Target pointing data
════════════════
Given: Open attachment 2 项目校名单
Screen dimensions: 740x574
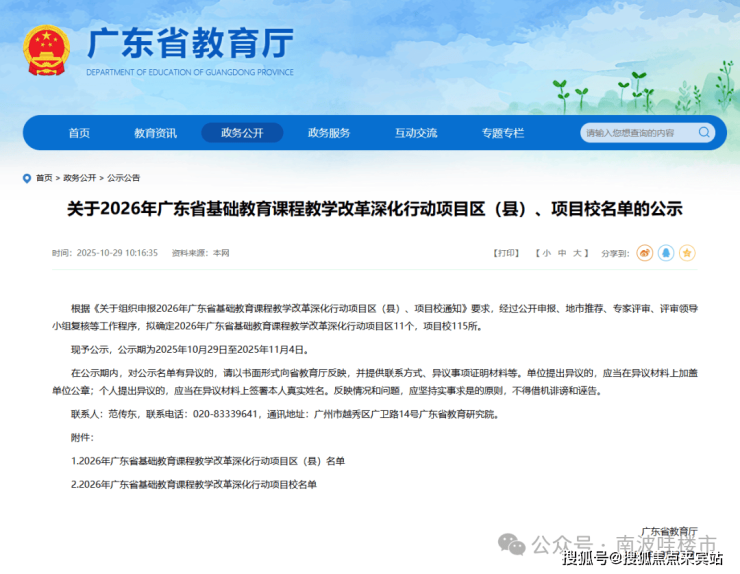Looking at the screenshot, I should [x=194, y=484].
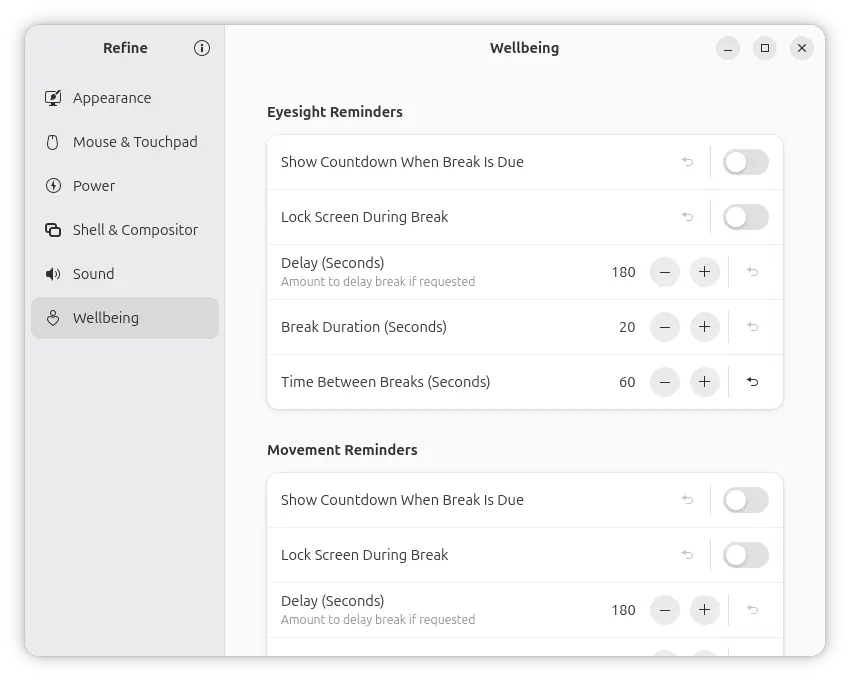The image size is (850, 681).
Task: Toggle Eyesight Lock Screen During Break
Action: pyautogui.click(x=745, y=217)
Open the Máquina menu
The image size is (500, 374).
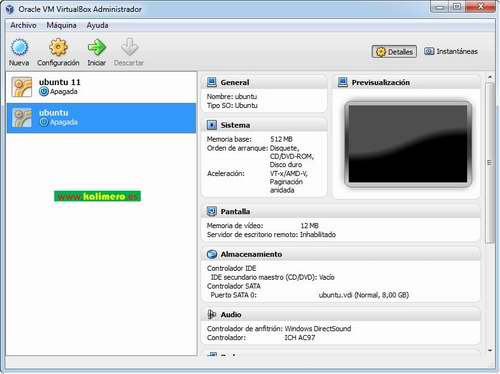coord(61,25)
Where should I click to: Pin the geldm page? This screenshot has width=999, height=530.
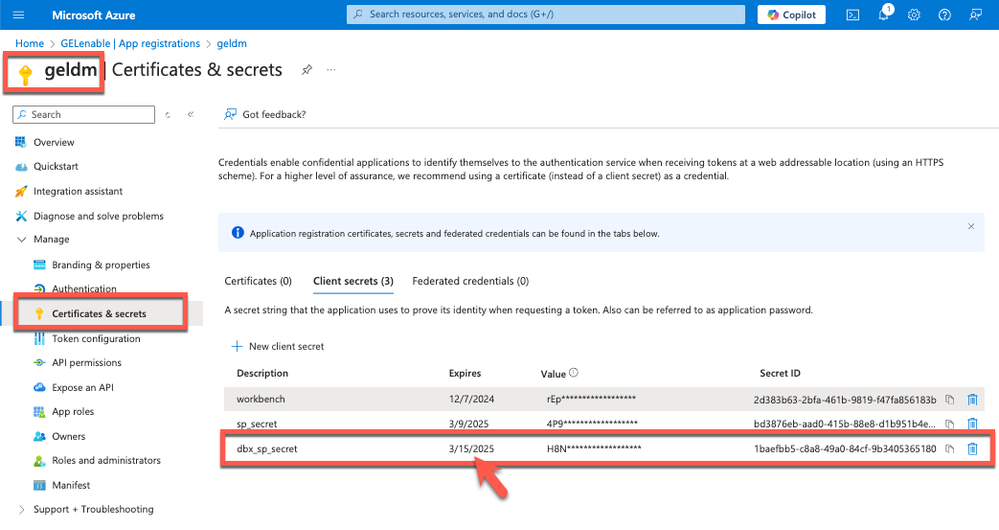click(307, 70)
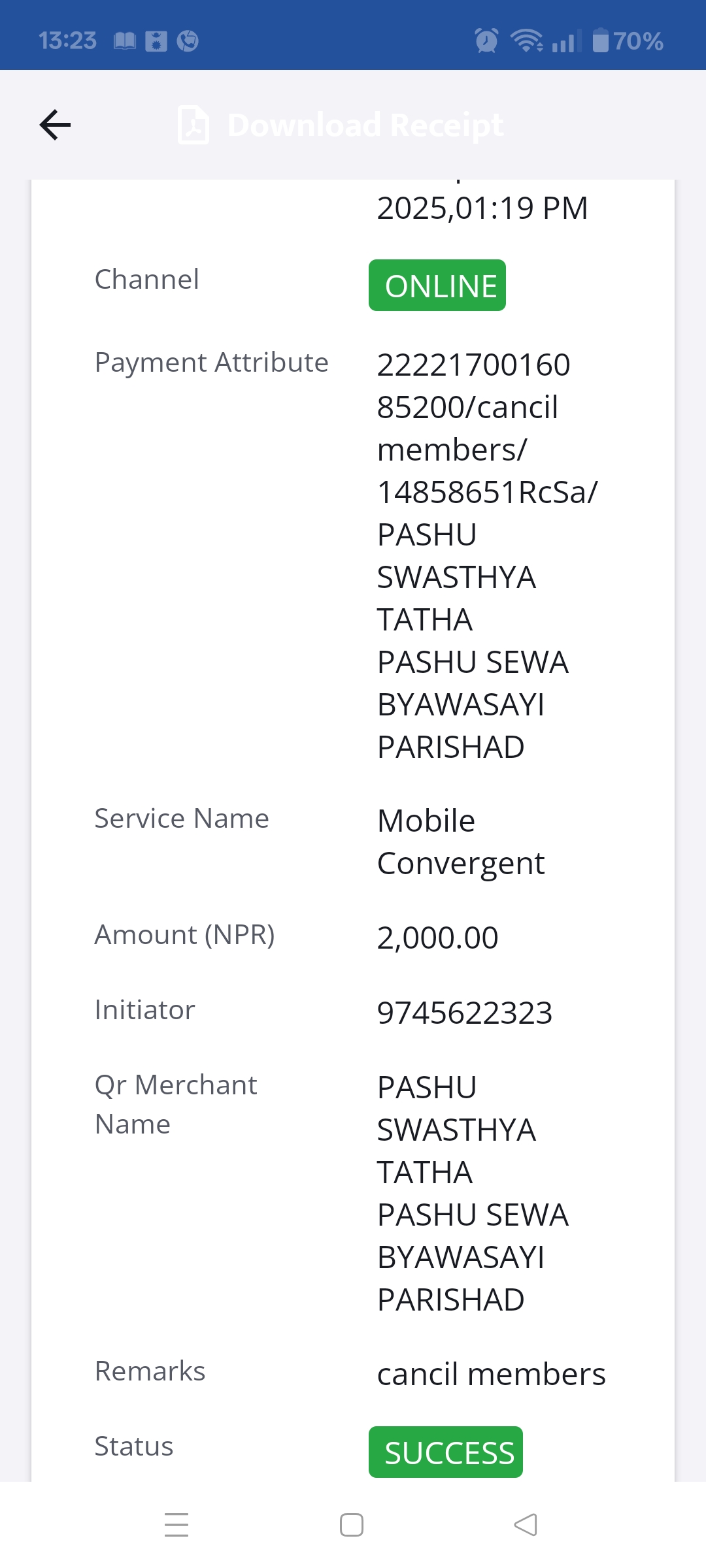The width and height of the screenshot is (706, 1568).
Task: Open the recent apps navigation icon
Action: pos(176,1525)
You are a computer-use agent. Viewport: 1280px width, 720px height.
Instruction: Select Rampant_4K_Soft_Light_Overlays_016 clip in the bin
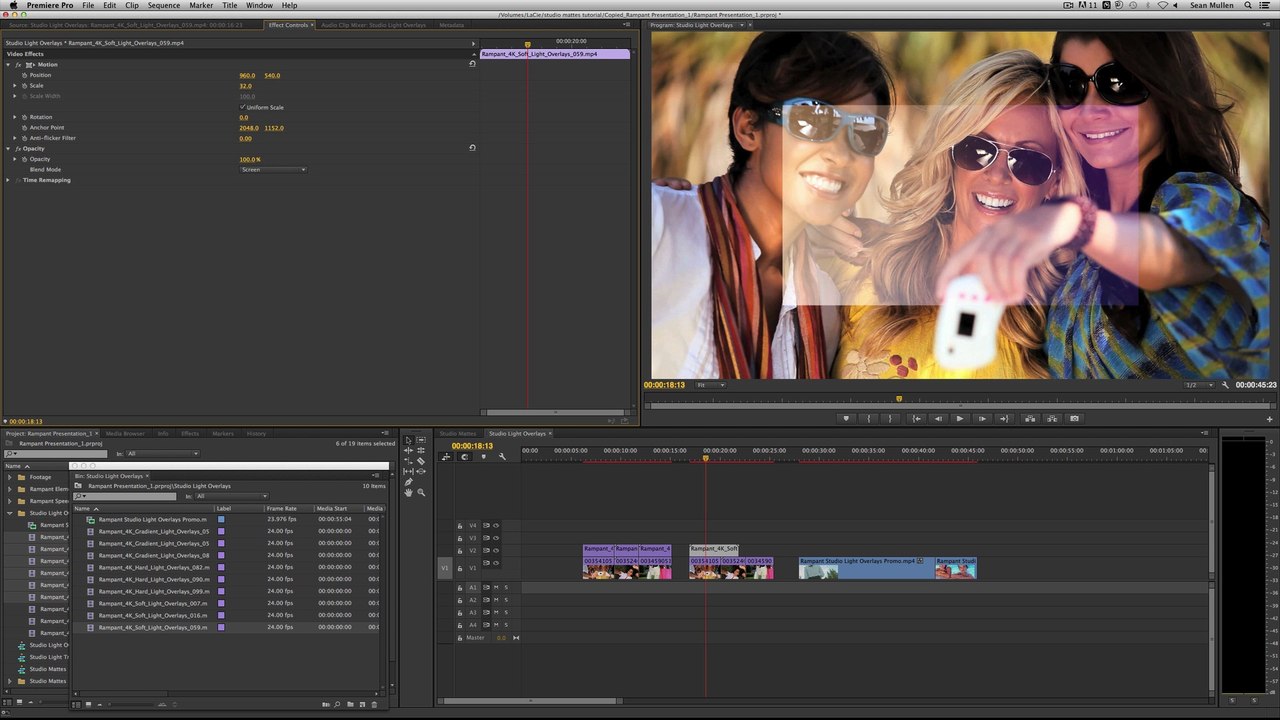pos(153,615)
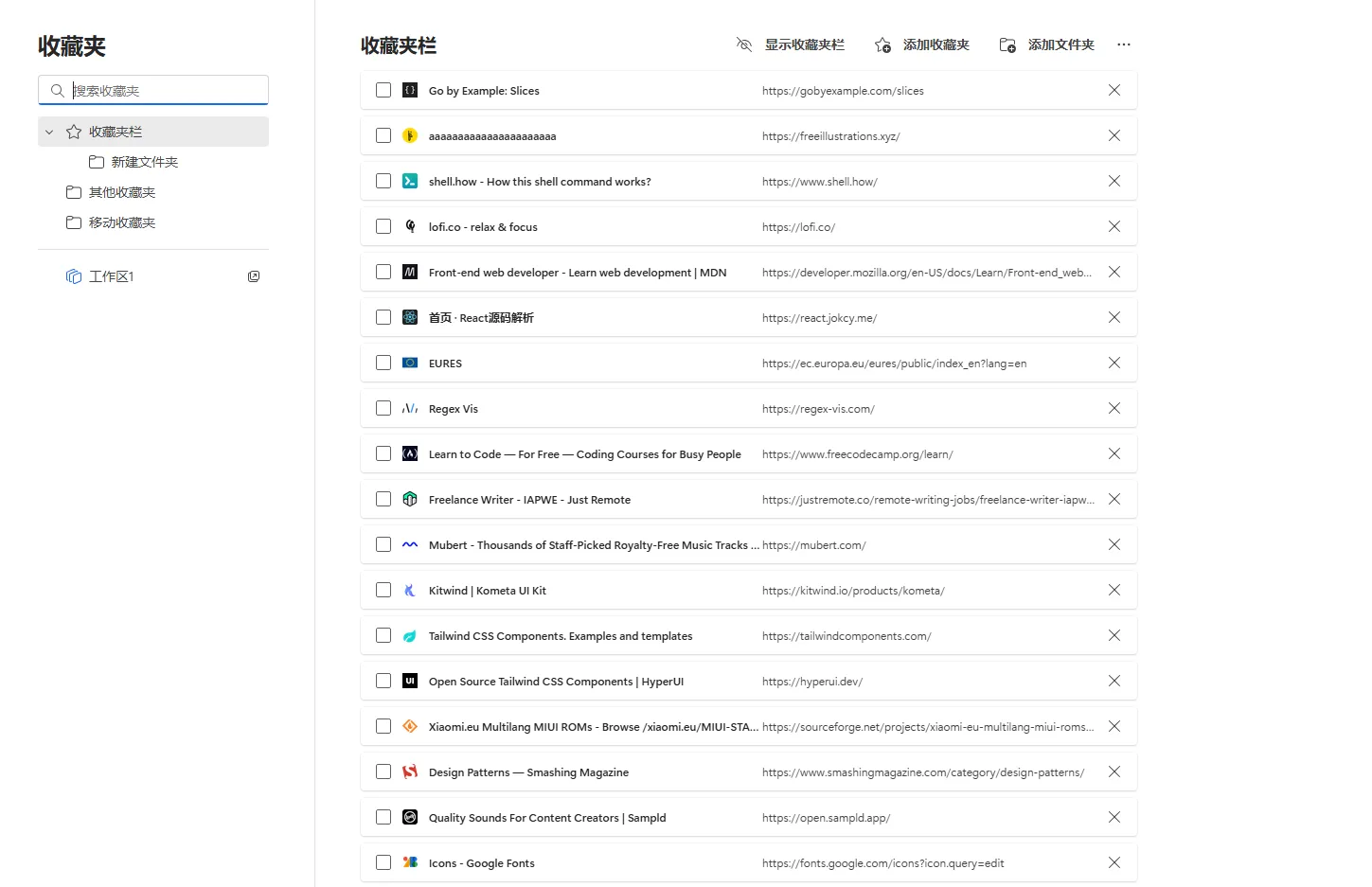This screenshot has height=887, width=1372.
Task: Select 移动收藏夹 in the sidebar
Action: [121, 222]
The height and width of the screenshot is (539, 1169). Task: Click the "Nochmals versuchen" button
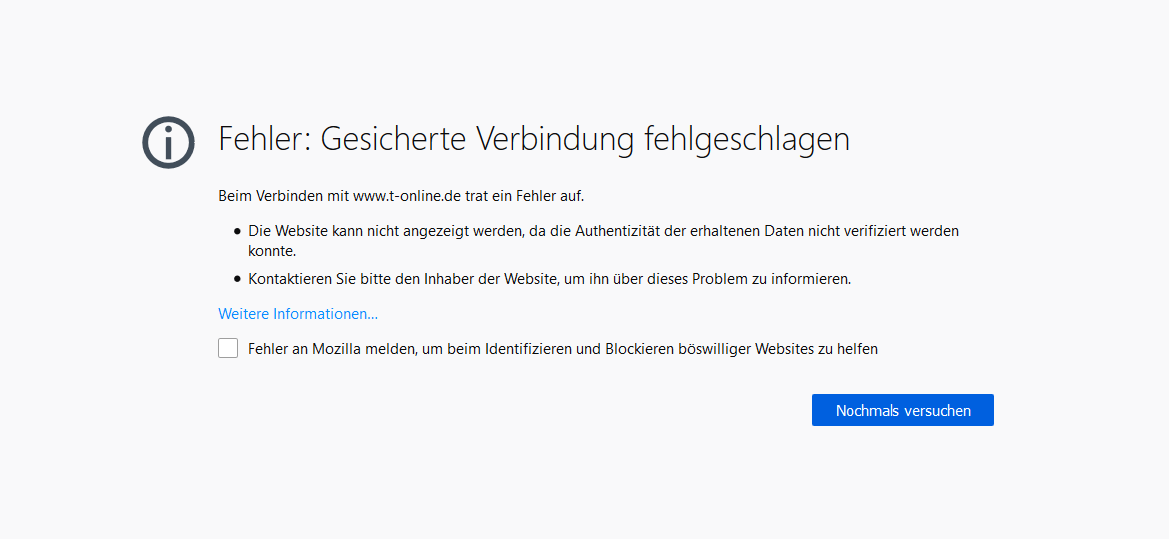903,410
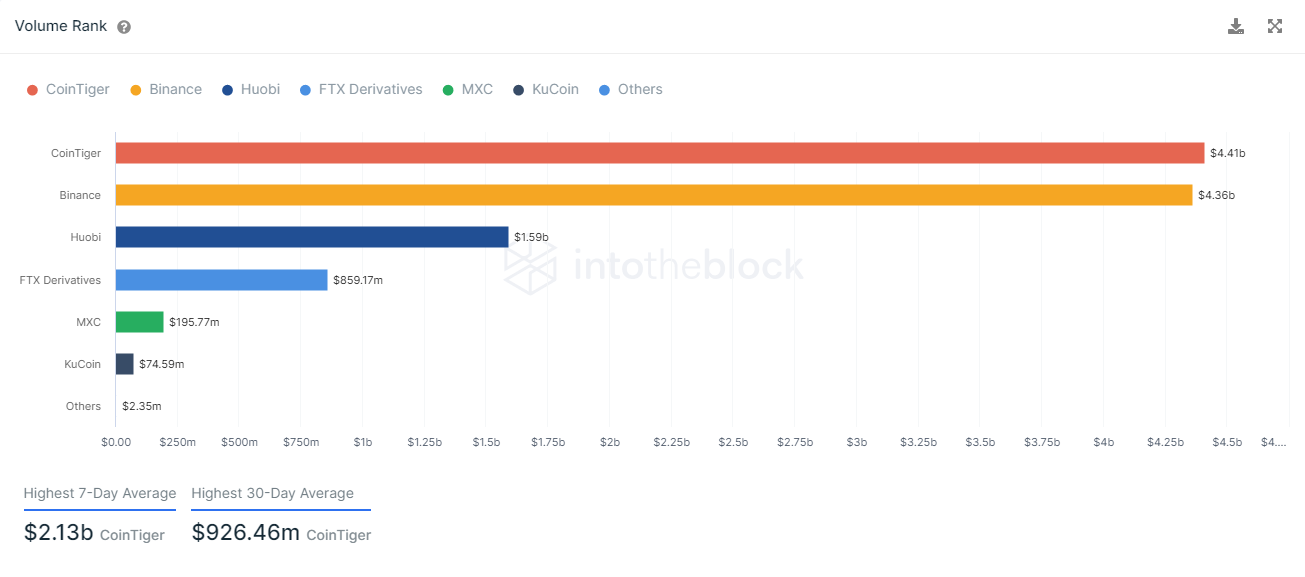
Task: Click the $2.13b CoinTiger value
Action: [x=59, y=533]
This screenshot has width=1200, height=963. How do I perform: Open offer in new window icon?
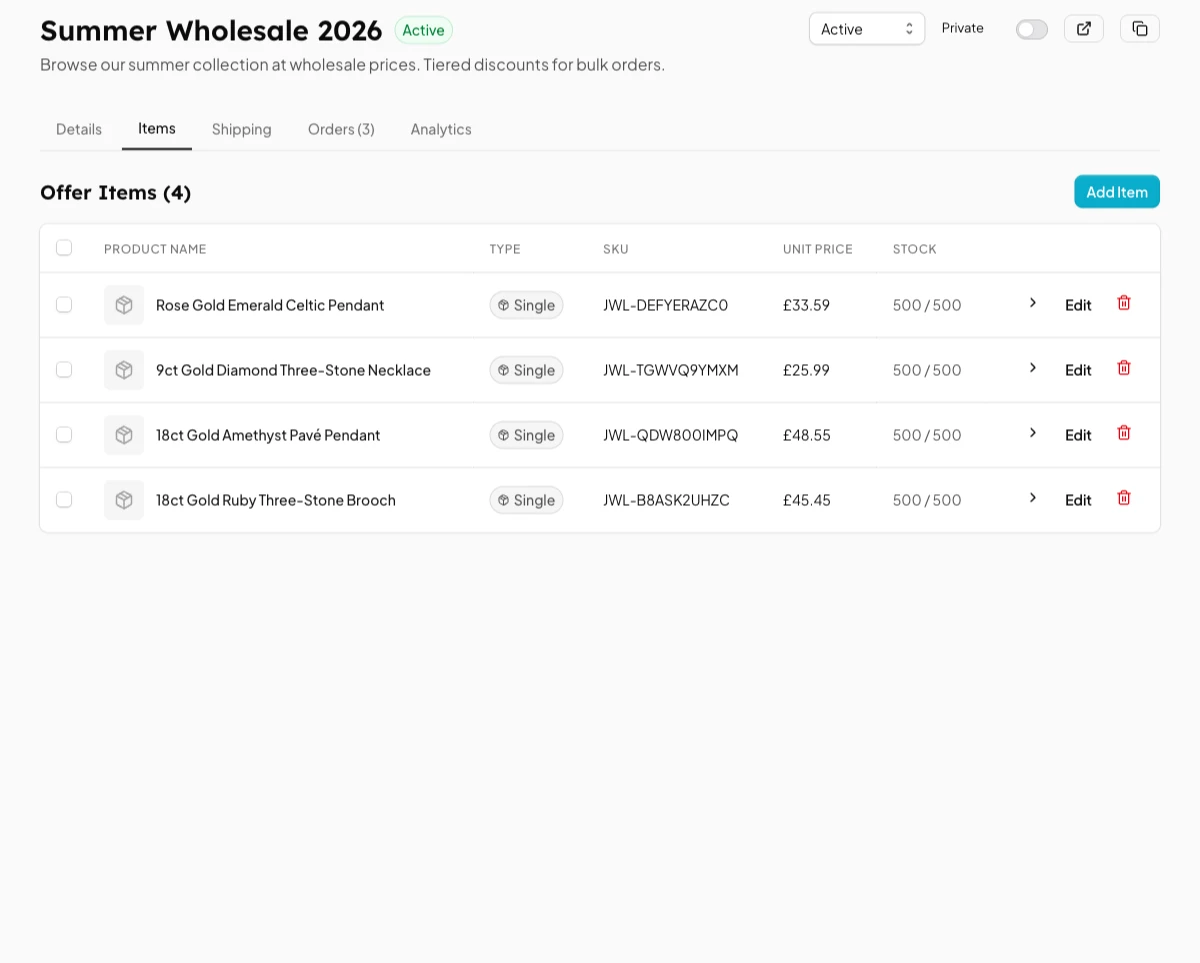tap(1083, 29)
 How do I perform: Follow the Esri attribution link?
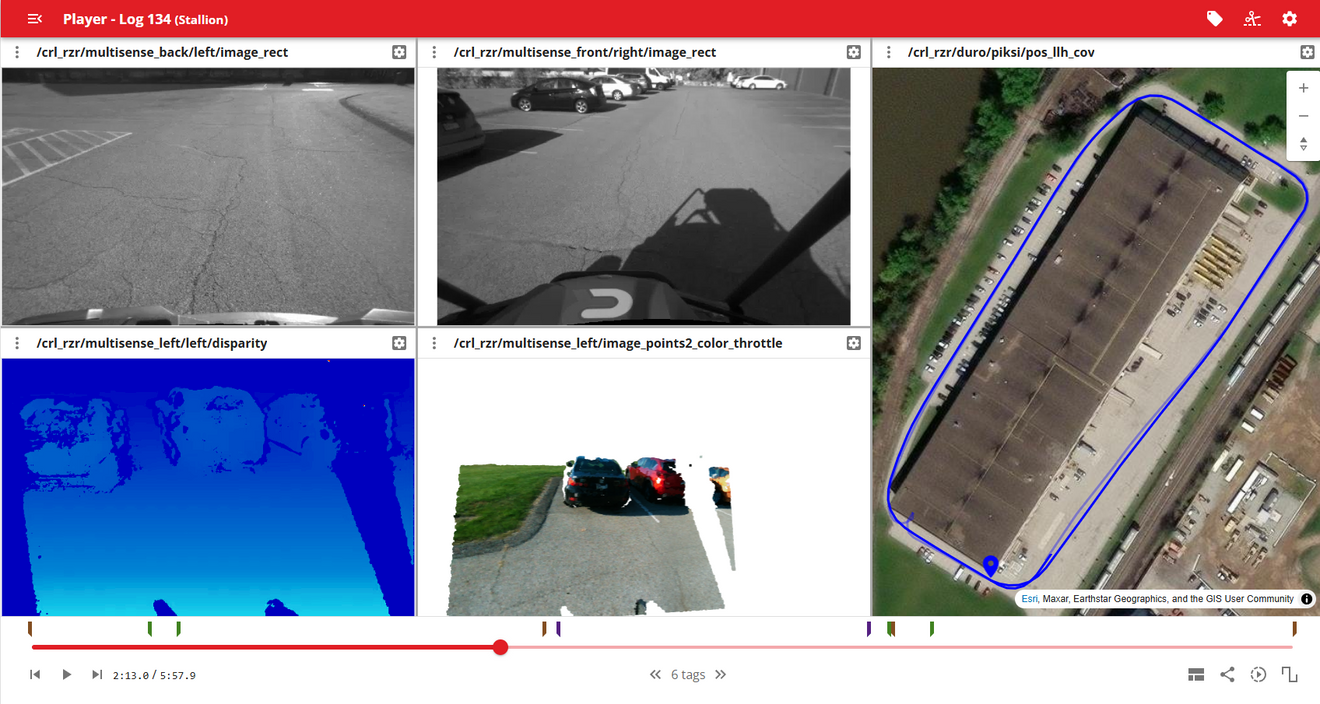pyautogui.click(x=1029, y=599)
════════════════
**Given problem:**
Reproduce the lines of the records verbatim, starting at the line that contains "Where should I" and ending at the line that contains "Action: [x=59, y=533]", with both of those lines included. Omit the pictures from your answer.

**Solution:**
Where should I click to: Pin the geldm page? This screenshot has width=999, height=530.
click(307, 70)
The width and height of the screenshot is (706, 1568).
Task: Open the recent apps navigation icon
Action: pos(176,1525)
You are a computer-use agent. Viewport: 1280px width, 720px height.
Instruction: Select Rampant_4K_Soft_Light_Overlays_016 clip in the bin
pos(153,615)
This screenshot has height=887, width=1372.
Task: Select 移动收藏夹 in the sidebar
Action: [121, 222]
The height and width of the screenshot is (539, 1169). Task: Click the "Nochmals versuchen" button
903,410
Task: Click the $2.13b CoinTiger value
Action: [x=59, y=533]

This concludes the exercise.